The Tag It app ranked among the top 20 projects judged in the Technovation competition that year. While the app didn’t win the entire challenge, Tostado said the education and mentorship she received from the nonprofit — which continued throughout her high school career — helped her rediscover her passion for STEM.
“I’m coming from a place of like, I can’t solve this exit ticket — and I have to scarf my lunch down my throat to get to my next class — to this confidence of [being] able to create this app,” Tostado said. “I think that mentorship and experience gave me the confidence to continue with my classes in high school and then continue taking classes in undergrad.”
Tostado graduated from Eastside in 2015 and enrolled at Wesleyan University in Middletown, Connecticut, where she earned a bachelor’s in 2019. She then landed a software engineering job at Palo Alto Networks, a multinational cybersecurity firm.
Throughout college, Tostado said, she noticed there was still a lack of women in STEM programs. At conferences, she was told she was “stepping into something that’s not the norm.” Tostado is currently the only woman on her team of 10 engineers.

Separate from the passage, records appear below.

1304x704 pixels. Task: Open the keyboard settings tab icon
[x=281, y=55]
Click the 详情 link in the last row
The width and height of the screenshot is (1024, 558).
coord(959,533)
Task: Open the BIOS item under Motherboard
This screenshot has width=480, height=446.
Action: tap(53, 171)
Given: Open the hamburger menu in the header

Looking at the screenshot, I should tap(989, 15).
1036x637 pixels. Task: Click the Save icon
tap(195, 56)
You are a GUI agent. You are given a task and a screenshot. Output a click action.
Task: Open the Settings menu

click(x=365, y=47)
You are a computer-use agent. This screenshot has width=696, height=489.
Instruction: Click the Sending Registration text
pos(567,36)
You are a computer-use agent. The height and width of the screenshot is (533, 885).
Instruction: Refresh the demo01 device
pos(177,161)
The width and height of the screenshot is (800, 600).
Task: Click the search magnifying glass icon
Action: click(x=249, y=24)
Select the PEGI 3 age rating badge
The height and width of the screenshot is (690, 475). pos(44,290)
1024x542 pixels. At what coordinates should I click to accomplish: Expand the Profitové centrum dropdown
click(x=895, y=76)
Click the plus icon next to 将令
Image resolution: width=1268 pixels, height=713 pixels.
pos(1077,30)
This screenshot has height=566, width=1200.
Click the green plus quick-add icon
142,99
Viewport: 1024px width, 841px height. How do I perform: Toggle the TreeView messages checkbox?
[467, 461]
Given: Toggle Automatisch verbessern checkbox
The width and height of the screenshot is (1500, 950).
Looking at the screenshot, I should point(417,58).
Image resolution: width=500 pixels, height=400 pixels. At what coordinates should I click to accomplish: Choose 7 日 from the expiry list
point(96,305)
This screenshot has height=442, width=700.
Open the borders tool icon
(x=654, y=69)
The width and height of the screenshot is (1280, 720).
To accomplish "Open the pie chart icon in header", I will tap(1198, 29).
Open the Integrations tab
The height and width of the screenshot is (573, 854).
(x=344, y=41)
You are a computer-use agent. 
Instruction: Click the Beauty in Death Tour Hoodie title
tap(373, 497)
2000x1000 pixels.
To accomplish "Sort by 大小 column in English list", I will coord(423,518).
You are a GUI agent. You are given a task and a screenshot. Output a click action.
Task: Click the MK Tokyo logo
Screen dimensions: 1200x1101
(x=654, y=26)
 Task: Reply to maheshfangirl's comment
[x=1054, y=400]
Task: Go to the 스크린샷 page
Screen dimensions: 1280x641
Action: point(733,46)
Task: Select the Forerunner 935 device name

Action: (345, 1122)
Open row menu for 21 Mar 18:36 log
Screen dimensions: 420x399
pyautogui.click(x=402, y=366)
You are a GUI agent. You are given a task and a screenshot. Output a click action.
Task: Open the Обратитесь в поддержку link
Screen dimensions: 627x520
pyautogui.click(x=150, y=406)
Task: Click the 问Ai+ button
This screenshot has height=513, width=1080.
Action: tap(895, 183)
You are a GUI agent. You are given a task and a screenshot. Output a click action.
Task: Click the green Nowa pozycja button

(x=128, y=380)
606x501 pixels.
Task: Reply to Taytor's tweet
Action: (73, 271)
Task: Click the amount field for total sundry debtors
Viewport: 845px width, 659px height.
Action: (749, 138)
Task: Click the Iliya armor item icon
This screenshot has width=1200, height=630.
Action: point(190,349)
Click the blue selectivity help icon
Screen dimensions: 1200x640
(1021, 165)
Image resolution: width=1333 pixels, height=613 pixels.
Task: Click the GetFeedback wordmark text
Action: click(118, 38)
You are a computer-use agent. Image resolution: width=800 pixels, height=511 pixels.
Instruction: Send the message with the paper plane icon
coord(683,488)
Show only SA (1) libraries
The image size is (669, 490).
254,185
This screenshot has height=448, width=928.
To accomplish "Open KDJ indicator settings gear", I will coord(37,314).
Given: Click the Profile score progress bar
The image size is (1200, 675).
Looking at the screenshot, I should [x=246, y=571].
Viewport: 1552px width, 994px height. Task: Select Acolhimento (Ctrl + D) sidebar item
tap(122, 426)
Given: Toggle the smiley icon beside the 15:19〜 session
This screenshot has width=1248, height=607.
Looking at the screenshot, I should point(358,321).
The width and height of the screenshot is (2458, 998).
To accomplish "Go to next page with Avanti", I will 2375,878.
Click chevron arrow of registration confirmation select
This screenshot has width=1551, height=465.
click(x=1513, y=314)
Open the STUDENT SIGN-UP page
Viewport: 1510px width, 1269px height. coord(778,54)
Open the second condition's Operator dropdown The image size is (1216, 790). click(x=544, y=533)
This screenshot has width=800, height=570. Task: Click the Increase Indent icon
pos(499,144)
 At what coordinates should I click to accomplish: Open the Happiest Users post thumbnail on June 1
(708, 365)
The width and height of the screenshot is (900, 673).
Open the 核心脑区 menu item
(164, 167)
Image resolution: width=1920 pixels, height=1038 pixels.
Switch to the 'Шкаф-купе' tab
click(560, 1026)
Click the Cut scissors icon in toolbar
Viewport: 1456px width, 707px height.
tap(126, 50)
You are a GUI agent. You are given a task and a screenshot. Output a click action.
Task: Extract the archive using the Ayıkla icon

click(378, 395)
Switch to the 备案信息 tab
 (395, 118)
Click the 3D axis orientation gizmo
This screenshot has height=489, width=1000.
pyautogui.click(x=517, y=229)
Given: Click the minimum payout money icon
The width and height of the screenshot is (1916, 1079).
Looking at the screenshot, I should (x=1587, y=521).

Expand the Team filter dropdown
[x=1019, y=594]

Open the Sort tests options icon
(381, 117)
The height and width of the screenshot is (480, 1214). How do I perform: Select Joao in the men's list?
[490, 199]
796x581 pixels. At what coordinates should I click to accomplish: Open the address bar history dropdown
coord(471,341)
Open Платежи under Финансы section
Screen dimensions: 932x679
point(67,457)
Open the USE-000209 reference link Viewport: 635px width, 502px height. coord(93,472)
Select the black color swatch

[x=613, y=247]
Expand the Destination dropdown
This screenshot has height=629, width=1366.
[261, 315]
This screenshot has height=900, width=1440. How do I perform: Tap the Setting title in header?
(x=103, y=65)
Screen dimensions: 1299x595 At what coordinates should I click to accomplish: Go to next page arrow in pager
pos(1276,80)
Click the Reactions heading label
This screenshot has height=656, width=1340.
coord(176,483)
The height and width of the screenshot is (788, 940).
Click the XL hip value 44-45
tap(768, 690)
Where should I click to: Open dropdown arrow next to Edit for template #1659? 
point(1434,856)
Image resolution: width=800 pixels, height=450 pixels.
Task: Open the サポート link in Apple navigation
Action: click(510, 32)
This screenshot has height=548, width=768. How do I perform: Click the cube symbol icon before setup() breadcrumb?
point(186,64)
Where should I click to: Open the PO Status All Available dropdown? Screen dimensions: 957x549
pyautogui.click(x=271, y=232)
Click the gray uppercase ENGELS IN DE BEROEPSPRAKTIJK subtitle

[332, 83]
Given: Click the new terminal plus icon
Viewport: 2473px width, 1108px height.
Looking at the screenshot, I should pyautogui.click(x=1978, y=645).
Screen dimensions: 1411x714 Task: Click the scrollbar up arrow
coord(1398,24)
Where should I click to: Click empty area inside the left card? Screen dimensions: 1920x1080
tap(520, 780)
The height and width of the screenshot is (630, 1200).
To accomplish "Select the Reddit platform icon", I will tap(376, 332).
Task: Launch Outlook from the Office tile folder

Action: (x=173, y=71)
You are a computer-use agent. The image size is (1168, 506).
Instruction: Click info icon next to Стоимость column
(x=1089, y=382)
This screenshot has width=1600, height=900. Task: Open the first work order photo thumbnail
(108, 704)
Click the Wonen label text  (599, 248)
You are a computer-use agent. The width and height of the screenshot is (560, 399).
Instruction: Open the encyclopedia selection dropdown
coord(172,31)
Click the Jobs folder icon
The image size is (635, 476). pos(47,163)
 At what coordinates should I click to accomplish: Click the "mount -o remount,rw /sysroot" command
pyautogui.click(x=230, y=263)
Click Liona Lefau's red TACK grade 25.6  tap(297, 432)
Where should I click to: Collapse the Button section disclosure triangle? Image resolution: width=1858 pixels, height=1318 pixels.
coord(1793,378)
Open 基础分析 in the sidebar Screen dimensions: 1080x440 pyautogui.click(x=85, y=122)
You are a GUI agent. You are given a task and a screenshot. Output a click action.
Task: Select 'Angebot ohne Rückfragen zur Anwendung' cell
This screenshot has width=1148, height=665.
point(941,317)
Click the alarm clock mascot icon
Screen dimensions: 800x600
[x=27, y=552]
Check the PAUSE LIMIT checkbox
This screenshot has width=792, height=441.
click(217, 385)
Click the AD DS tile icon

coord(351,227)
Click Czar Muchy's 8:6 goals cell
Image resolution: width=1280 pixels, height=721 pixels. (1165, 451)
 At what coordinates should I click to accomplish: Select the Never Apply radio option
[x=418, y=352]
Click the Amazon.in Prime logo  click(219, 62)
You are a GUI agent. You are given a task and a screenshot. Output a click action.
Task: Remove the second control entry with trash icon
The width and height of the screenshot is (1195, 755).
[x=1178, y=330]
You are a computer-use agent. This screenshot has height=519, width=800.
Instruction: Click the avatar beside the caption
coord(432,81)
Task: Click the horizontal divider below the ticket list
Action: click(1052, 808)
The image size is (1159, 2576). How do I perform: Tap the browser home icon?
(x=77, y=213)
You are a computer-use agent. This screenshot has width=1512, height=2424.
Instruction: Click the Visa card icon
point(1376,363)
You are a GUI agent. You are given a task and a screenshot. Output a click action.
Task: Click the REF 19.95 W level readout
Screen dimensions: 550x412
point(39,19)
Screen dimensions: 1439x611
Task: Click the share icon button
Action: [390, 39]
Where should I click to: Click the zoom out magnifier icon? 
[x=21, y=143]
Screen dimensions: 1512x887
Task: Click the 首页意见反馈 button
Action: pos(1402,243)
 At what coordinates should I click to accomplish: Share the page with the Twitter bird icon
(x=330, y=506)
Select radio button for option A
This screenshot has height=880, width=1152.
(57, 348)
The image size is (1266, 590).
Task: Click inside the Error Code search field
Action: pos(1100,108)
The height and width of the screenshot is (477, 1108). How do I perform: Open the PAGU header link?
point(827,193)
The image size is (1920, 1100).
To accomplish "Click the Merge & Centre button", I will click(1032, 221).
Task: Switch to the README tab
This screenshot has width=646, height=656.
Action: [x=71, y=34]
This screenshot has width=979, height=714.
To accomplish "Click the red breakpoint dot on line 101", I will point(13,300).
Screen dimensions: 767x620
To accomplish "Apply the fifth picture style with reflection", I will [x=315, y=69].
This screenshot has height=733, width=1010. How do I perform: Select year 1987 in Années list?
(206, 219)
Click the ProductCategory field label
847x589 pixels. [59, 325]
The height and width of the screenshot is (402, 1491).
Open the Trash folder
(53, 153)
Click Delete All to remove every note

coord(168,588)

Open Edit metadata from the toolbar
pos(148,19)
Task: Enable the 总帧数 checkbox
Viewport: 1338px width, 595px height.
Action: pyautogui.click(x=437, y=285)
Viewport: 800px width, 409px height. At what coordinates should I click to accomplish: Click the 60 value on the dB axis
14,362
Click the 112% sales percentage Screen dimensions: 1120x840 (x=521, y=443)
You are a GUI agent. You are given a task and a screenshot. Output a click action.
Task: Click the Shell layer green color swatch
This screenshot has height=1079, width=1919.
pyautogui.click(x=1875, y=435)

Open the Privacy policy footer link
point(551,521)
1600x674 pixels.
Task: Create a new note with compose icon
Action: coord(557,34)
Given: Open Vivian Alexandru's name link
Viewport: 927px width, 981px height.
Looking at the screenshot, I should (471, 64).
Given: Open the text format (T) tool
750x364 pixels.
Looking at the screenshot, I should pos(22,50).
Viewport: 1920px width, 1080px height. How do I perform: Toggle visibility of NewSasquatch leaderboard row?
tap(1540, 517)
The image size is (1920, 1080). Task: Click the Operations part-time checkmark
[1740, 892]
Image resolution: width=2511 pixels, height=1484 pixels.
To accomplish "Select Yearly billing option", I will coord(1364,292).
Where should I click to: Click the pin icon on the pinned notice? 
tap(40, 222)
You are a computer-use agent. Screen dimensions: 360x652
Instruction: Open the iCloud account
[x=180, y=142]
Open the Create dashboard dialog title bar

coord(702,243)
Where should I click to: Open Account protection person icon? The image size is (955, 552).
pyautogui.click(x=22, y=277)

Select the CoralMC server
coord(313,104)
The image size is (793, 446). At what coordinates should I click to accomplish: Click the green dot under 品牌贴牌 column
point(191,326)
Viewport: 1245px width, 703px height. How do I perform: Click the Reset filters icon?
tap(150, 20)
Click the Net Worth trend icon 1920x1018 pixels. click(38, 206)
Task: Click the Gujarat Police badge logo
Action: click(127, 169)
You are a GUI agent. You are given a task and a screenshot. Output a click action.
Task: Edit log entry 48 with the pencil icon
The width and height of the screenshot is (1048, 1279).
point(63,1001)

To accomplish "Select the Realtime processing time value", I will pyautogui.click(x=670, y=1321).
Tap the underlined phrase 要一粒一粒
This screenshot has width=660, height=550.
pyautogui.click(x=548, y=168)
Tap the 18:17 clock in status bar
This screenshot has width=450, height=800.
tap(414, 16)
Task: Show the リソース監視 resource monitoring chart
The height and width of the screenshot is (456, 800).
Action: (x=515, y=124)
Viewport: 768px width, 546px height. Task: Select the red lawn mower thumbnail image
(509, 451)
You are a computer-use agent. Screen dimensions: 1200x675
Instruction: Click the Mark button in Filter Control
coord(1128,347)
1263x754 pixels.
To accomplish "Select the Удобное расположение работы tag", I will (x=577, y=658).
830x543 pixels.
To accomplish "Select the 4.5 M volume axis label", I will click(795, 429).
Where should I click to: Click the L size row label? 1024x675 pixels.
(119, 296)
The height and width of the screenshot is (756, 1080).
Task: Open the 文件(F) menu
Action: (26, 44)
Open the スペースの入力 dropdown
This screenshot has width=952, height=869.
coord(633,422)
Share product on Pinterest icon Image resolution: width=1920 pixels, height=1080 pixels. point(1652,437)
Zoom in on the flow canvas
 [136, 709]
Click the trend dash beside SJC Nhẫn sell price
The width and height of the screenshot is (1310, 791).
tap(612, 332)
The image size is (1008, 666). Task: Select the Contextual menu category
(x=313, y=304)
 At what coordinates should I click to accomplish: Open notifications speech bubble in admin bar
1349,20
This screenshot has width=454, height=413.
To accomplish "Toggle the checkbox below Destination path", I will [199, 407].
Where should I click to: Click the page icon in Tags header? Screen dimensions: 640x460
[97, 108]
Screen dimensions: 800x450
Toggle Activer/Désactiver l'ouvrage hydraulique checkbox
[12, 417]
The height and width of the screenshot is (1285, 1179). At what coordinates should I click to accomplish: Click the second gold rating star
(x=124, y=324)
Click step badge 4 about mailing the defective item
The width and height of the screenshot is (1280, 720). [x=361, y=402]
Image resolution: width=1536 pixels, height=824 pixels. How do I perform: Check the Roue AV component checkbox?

“I don’t feel like my team treats me any less than, and I feel like my opinions are heard, but I can definitely understand that might not be the norm everywhere,” she said. “But it’s also one of those things, like, you don’t know what you don’t have until you have it, right? Maybe in the future, I join a team and there’s a woman manager, or there are more women on the team, and I’m like, ‘Whoa. This is what I’ve been missing.’ ”
Correction: The Eastside College Preparatory School graduate’s last name is Tostado.